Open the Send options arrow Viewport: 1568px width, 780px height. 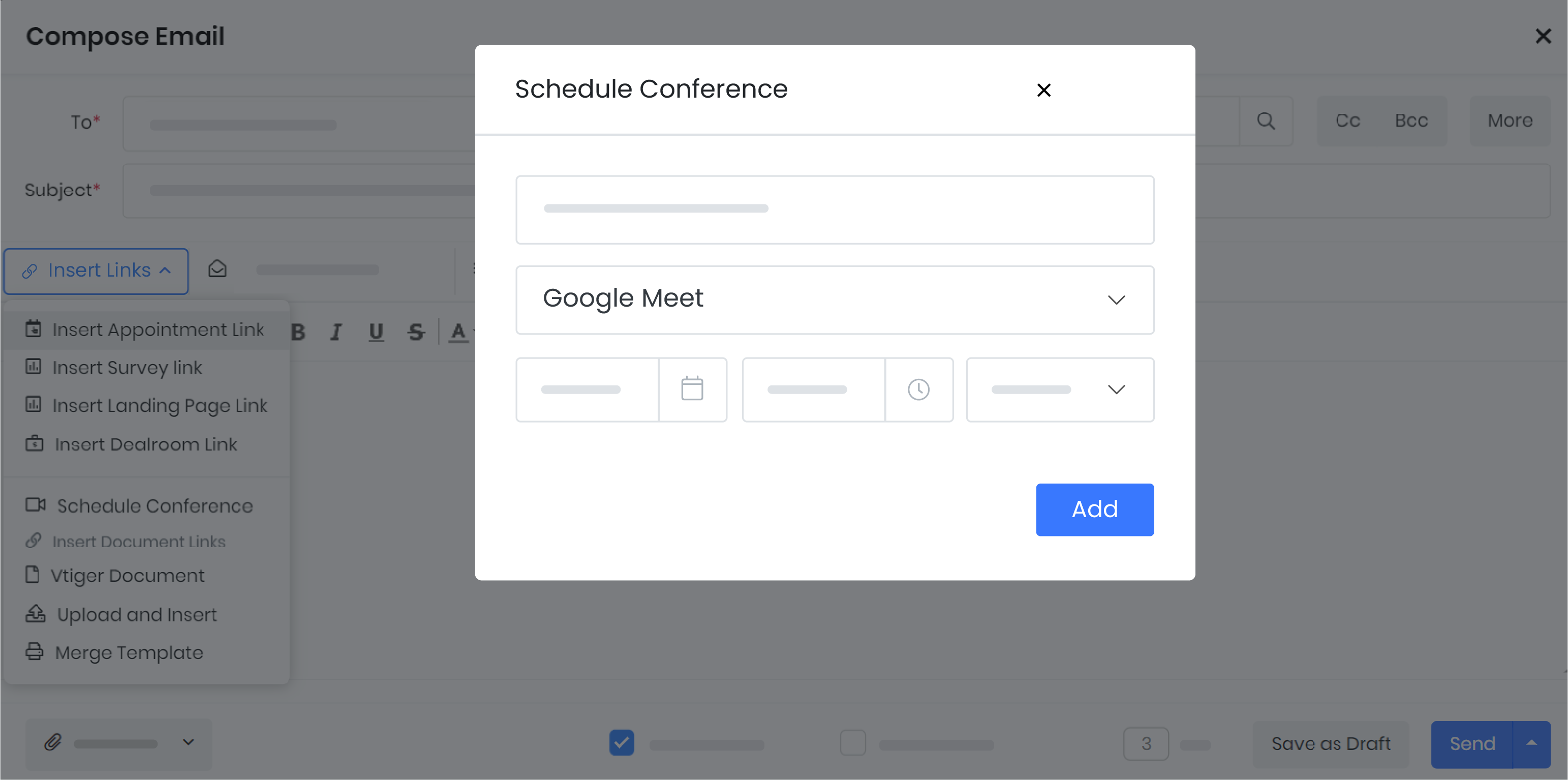coord(1531,743)
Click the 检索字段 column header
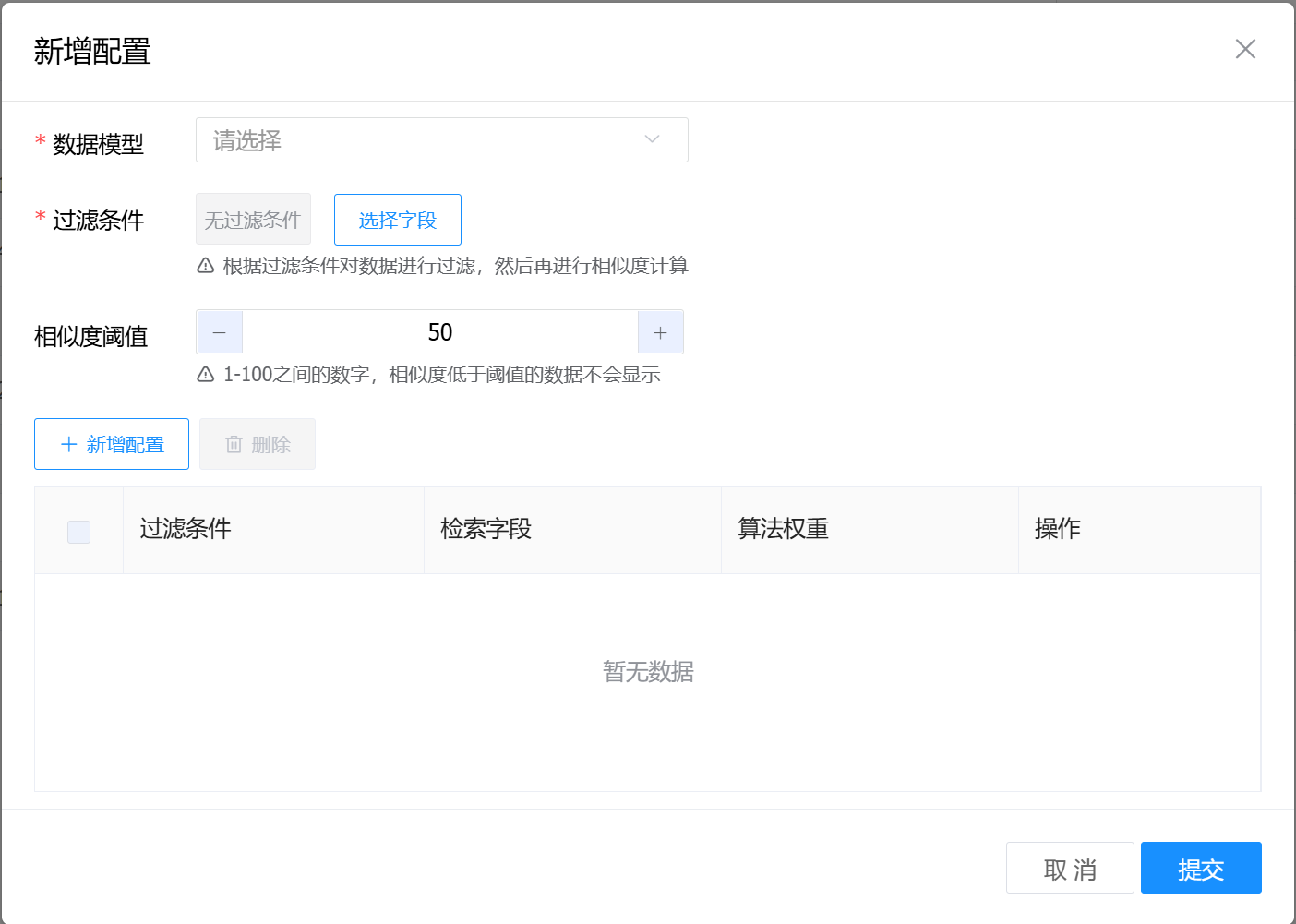This screenshot has width=1296, height=924. 486,529
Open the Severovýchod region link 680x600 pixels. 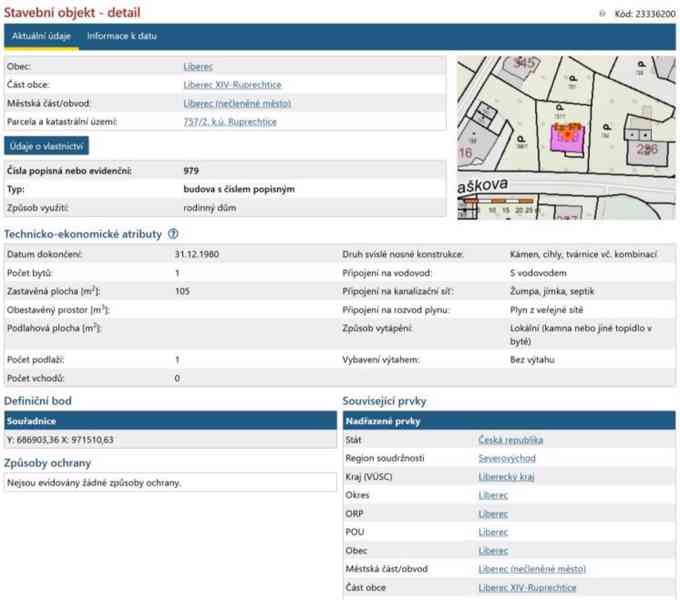507,459
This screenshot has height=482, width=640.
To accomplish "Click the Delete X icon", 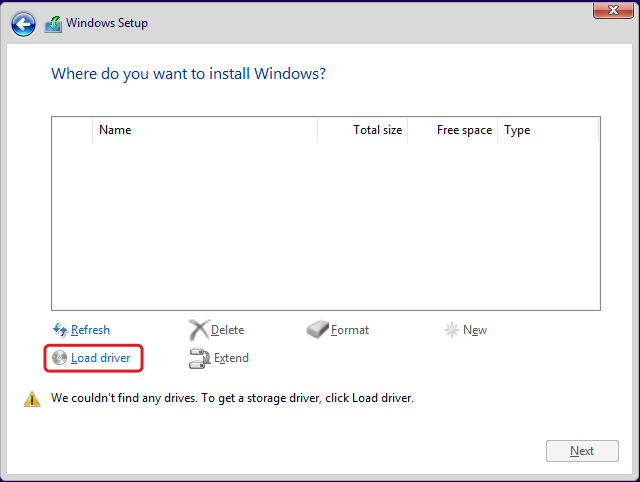I will tap(198, 330).
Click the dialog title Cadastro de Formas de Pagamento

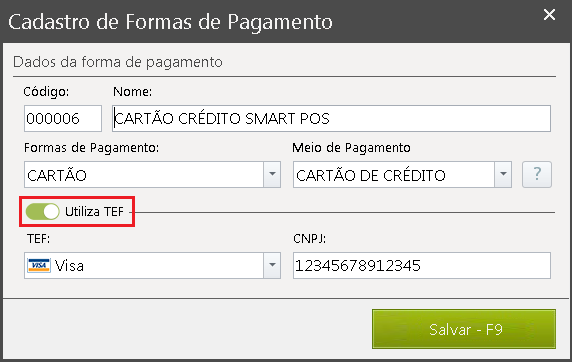[170, 22]
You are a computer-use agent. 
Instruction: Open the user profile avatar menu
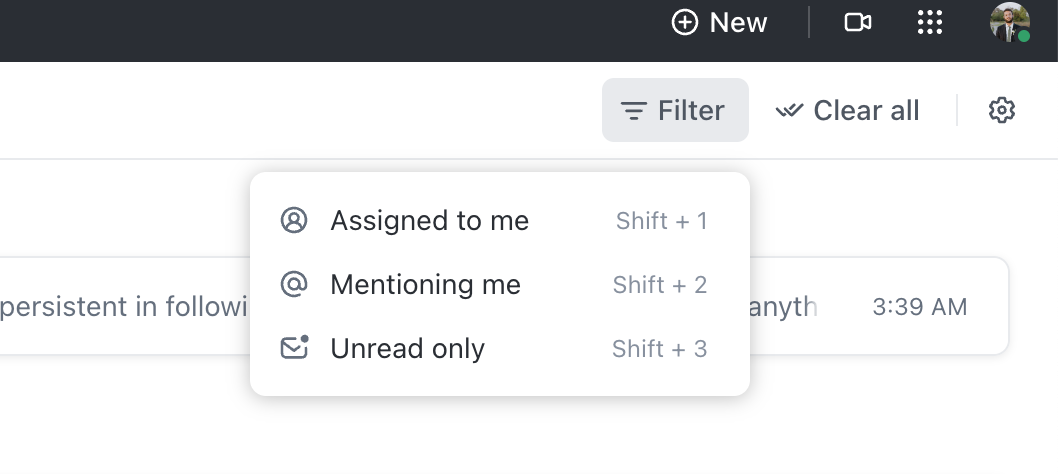tap(1009, 22)
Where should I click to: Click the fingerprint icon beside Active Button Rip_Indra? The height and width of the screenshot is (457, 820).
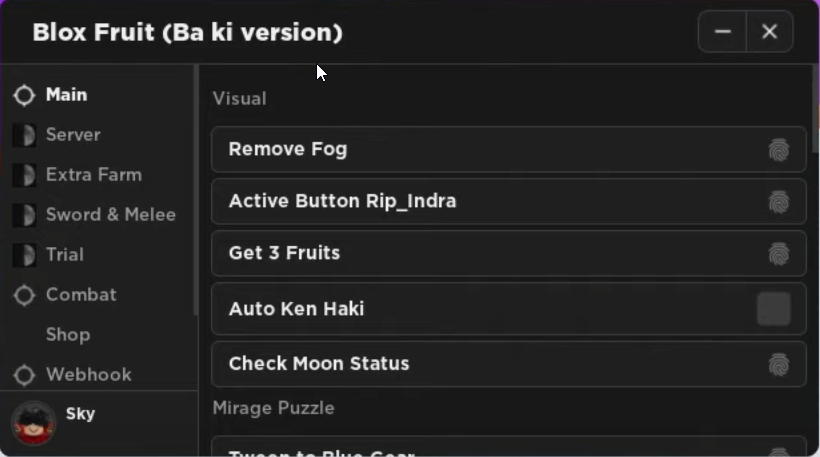pos(779,201)
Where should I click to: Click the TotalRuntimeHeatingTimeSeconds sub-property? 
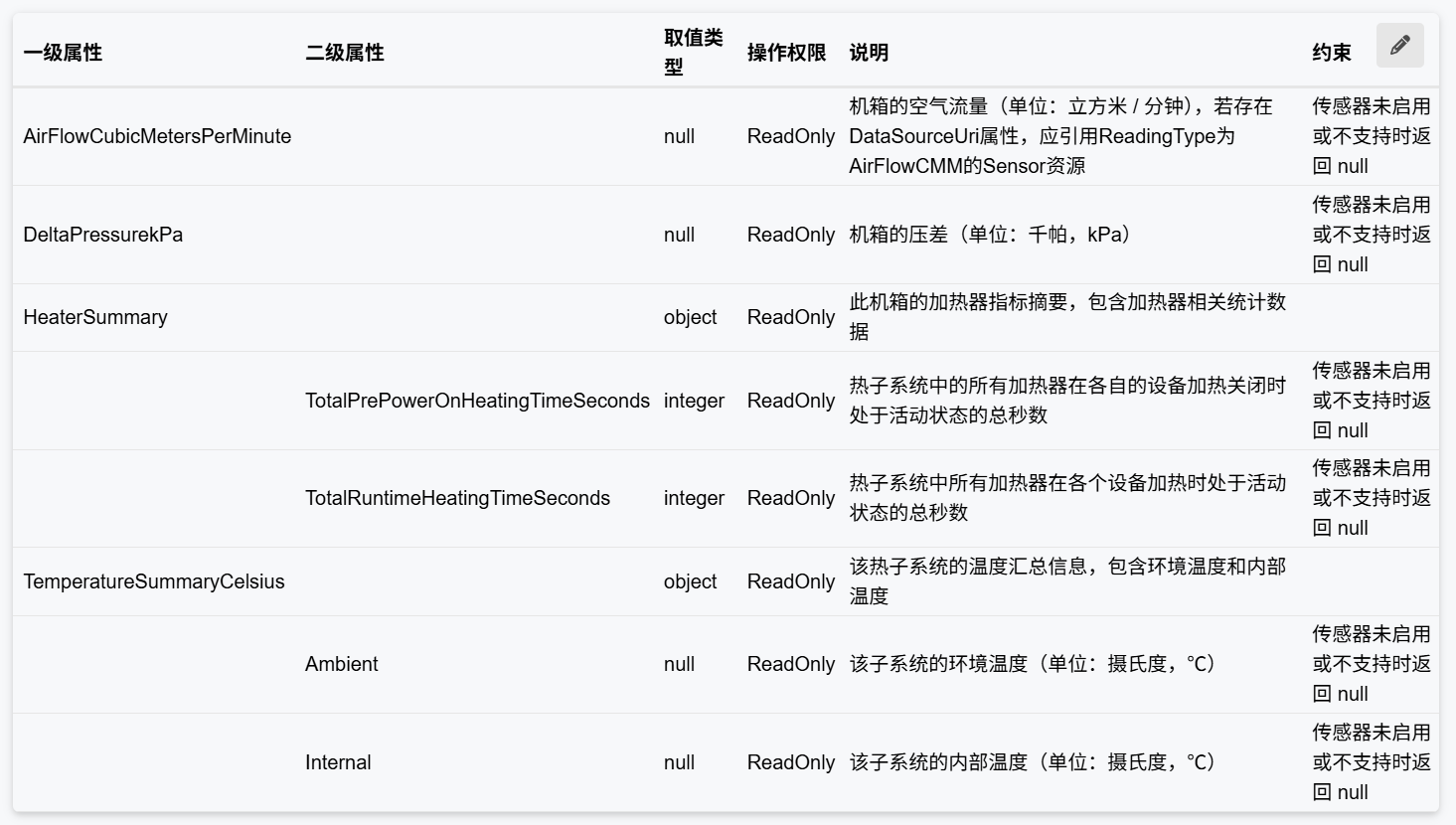[457, 498]
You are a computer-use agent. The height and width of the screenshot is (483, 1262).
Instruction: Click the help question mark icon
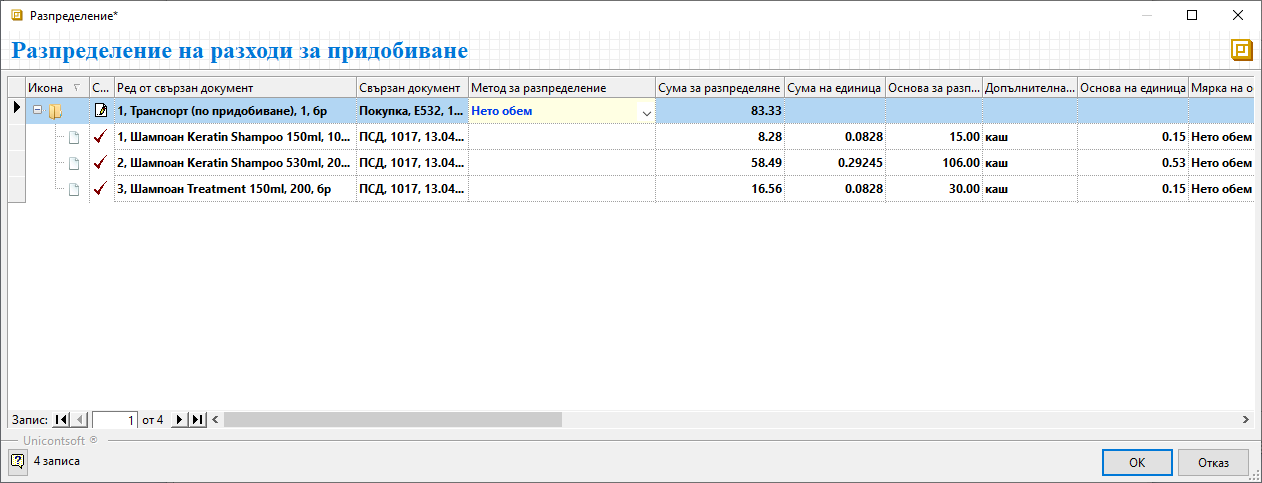coord(17,461)
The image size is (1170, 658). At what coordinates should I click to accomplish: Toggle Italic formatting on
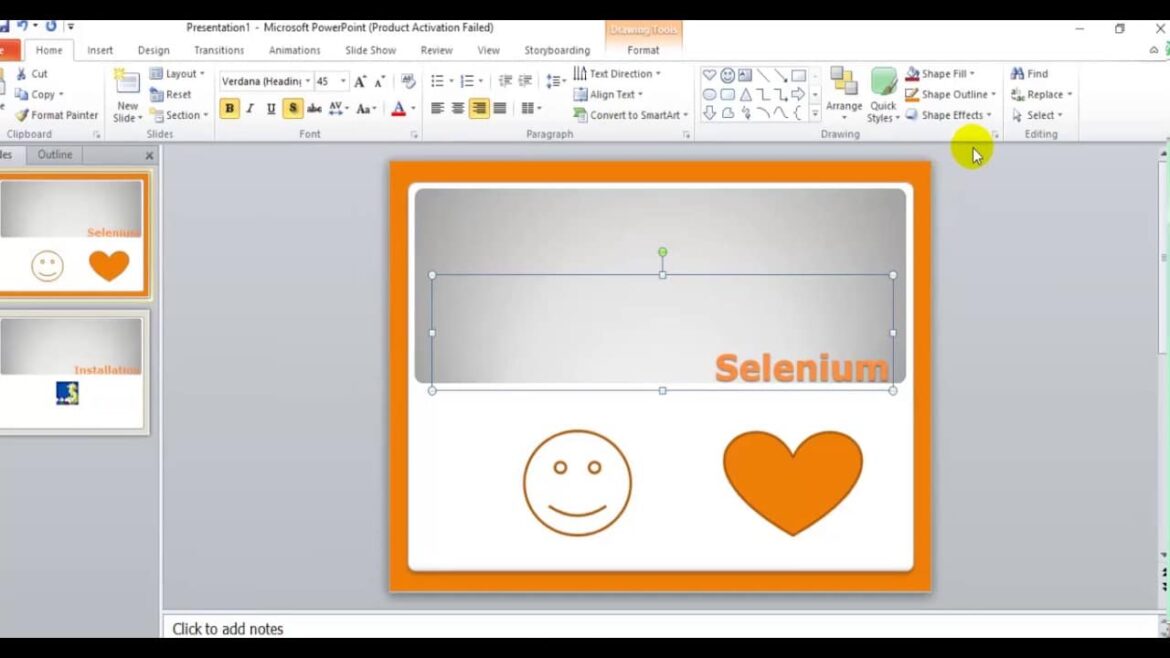(x=250, y=108)
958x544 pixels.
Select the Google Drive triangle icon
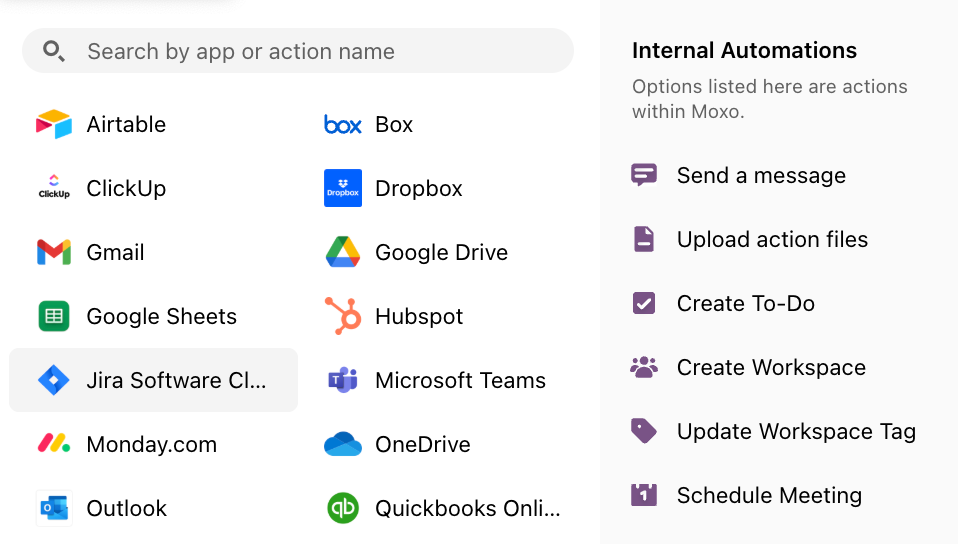[x=343, y=252]
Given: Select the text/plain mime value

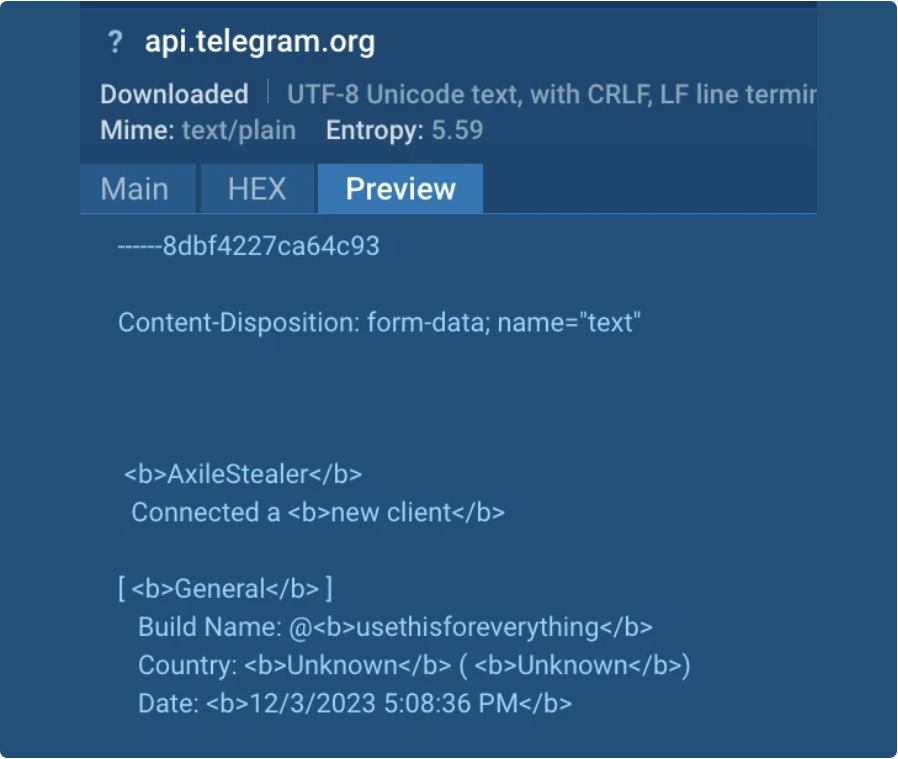Looking at the screenshot, I should click(x=239, y=130).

→ TASK REQUIREMENTS: What lines in the listing above hold the string "computer"? List them.

→ TASK RESPONSE:
You are a computer-use agent. 
You are a computer-use agent. The height and width of the screenshot is (483, 1262).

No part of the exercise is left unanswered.